А после войны — опять вернулся на родные приволжские реки. Вспомнив сейчас о прожитом, Алексей Семенович улыбнулся и сказал:
— Моя биография вроде бы большая, а написать можно коротко: учился, работал, воевал, работаю…
Пробило восемь часов. Витюшка встрепенулся:
— А кино-то…
Алексей Семенович включил телевизор.
После фильма дети ушли в свою комнату. Алексей Семенович лег спать. Но сон не приходил. За окном гулял ветер, где-то скрипела калитка.
Где теперь Галкин? Вдруг ветер застал его на море. Опыта все же нет.
Он представил себе заволакиваемый мутью водный разлив и даже поежился. Еще бы: самому не раз приходилось встречаться с бурями и на море, и на Волге. Прошлогодний ураган на всю жизнь запомнился. С нефтеналивной баржи, которую он вел через водохранилище, снесло в воздух поленницу дров, а с катера сорвало мачту, реквизит, моментами отказывало управление. Но груз, правда, привел в назначенный срок.
А Филя? Добро, если буря застала его в безопасном месте. А если на море?..
— Что ты не спишь, все вздыхаешь? — спросила жена.
— Слышишь, как разгулялся ветер? А Галкин где-то там…
— Галкин… После того как он освистал тебя, ты еще…
— Не надо! — остановил ее Алексей Семенович.
— А что не надо? Мало, что ли, учил его? А в награду насмешка: наставник с образованием царя Гороха… и ушел.
— Да, ушел. Учить-то учил, но, видать, не доучил.
Полежав еще немного, Коряков встал, подошел к телефону.
— Что слышно от Галкина?
— Чай, наверно, пьет твой Филя. Катер-то угробил, винт сорвал. Нет, не на море, в русле. Хотел, негодник, отличиться, непосильную ношу взял, и пожалуйста. Разорвал и плот, часть леса разнесло.
— На выручку кого послал?
— Хотел Захарыча, но на такое дело побоялся. После же операции…
— А другие?
— Другие только вечером из дальних рейсов пришли. Но ты, Семеныч, не встревай, найду!
— Нечего и искать. Я поеду с ребятами. Потом, потом об отпуске. Повторяю, никаких других! Не запретишь, нет! Ты же сам сказал, что Филя мой. Мой и есть, ты прав. Мне и ехать. Определенно!
Коряков поспешно оделся. Жена не стала останавливать его. Знала: бесполезно.

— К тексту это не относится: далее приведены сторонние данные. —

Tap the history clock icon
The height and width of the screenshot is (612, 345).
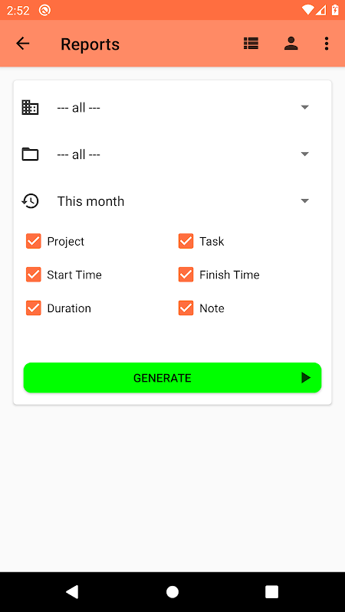click(30, 201)
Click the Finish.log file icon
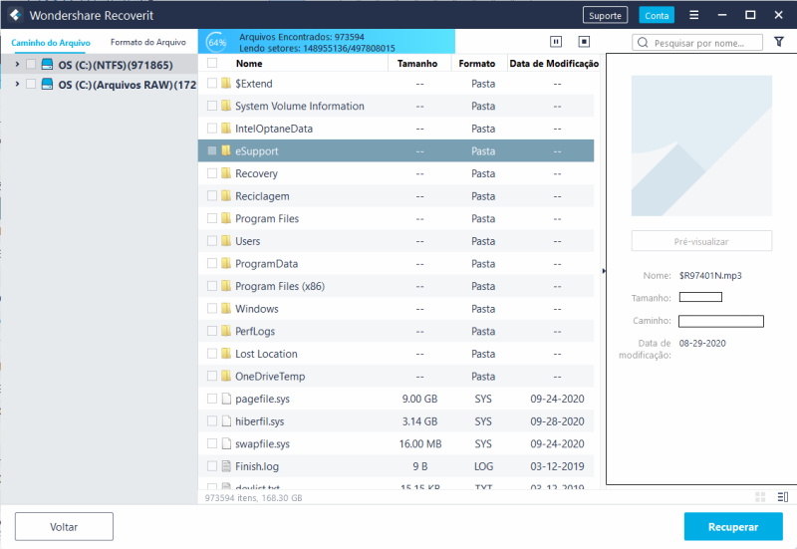797x549 pixels. pyautogui.click(x=226, y=466)
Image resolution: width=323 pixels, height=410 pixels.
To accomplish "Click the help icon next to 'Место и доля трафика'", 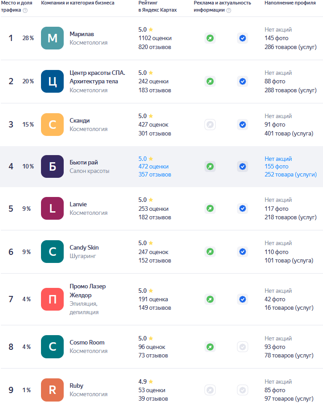I will click(25, 10).
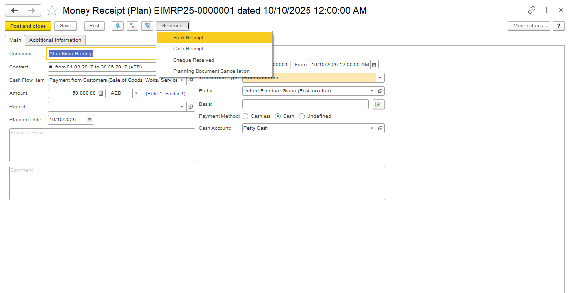This screenshot has height=293, width=574.
Task: Switch to Additional Information tab
Action: coord(55,40)
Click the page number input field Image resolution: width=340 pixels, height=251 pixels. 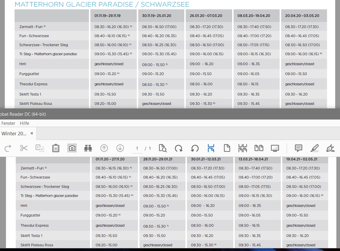(137, 148)
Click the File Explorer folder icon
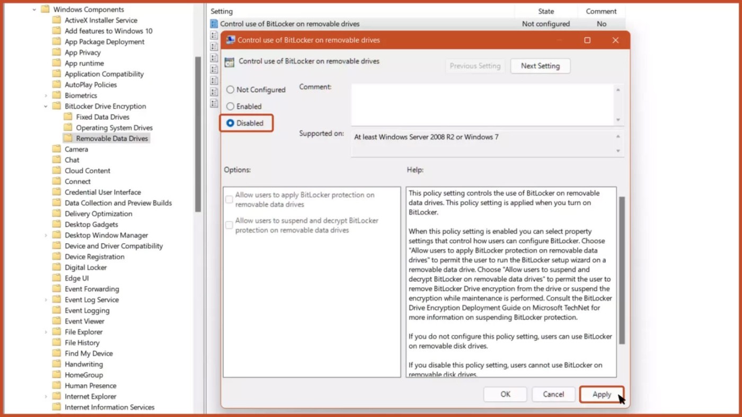Screen dimensions: 742x417 (57, 332)
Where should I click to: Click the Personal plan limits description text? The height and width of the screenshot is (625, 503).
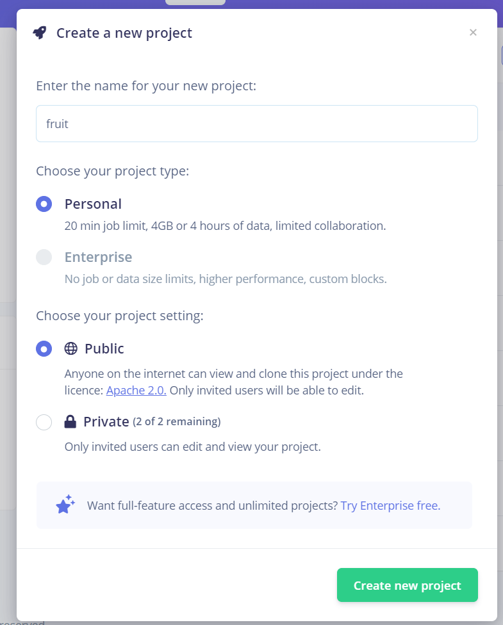click(x=225, y=225)
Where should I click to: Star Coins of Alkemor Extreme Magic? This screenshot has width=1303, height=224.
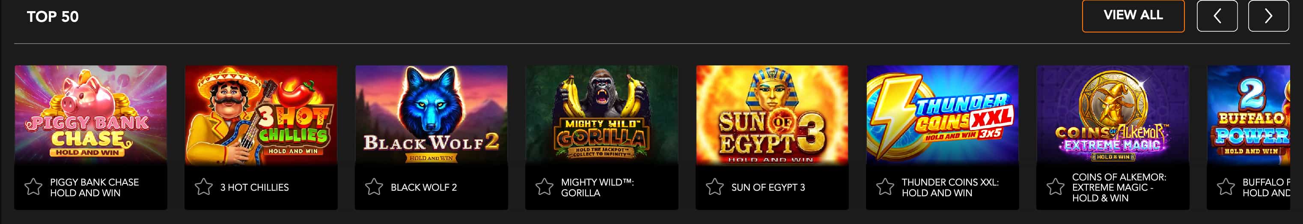pyautogui.click(x=1056, y=187)
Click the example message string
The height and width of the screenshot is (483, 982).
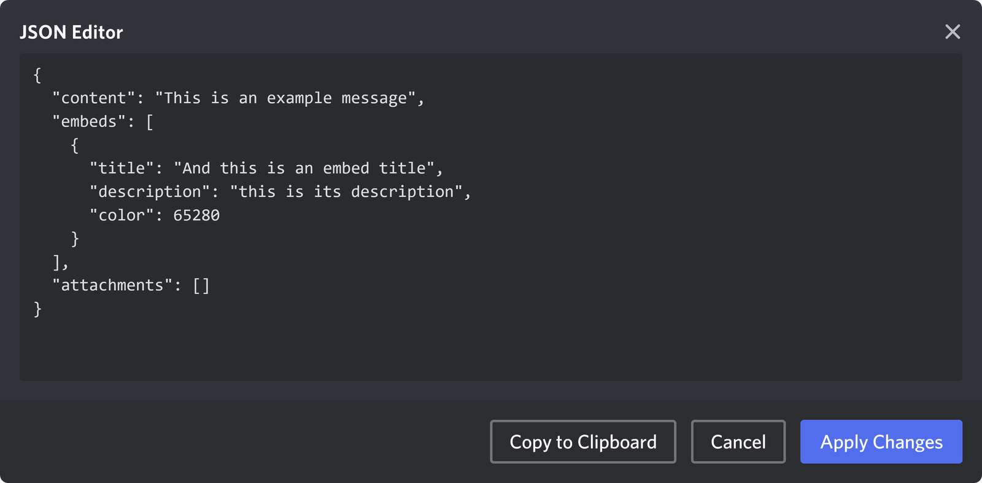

До места аварии было около ста километров. Катер взял полный ход, оставляя за собой подсвеченную фонарями пенистую полоску. Дизель работал ровно. Пока шли Волгой, катер обгонял запоздавшие самоходки, и Алексей Семенович с гордостью вскидывал голову: «Старикан, а как бежит! Ну, работай-трудись, друг!»
За все время плавания на приволжских реках это был у Корякова только второй катер. На первом он какое-то время работал еще помощником механика и механиком, на удивление всей речной братии его первенец прошел без заводского ремонта вдвое больше положенного. Кстати сказать, тогда к Алексею Семеновичу приезжали даже из столицы, все спрашивали, что помогло ему так удлинить срок, какой он открыл секрет. А какой мог быть секрет? «По совести относился к катеру — и все», — отвечал.
Второй катер получил десять лет назад. Начальник конторы назначил срок службы не менее шести лет. А он и этот срок далеко оставил. Не обошлось; конечно, без обидных сетований на него. Находились такие. Вспомнил: тот же Филя однажды назвал его выскочкой и приговор свой вынес — такие вспыхивают скоро, а остывают еще скорее. Чудак! Теперь уже не один он, Алексей Коряков, время обгоняет. Появились и последователи.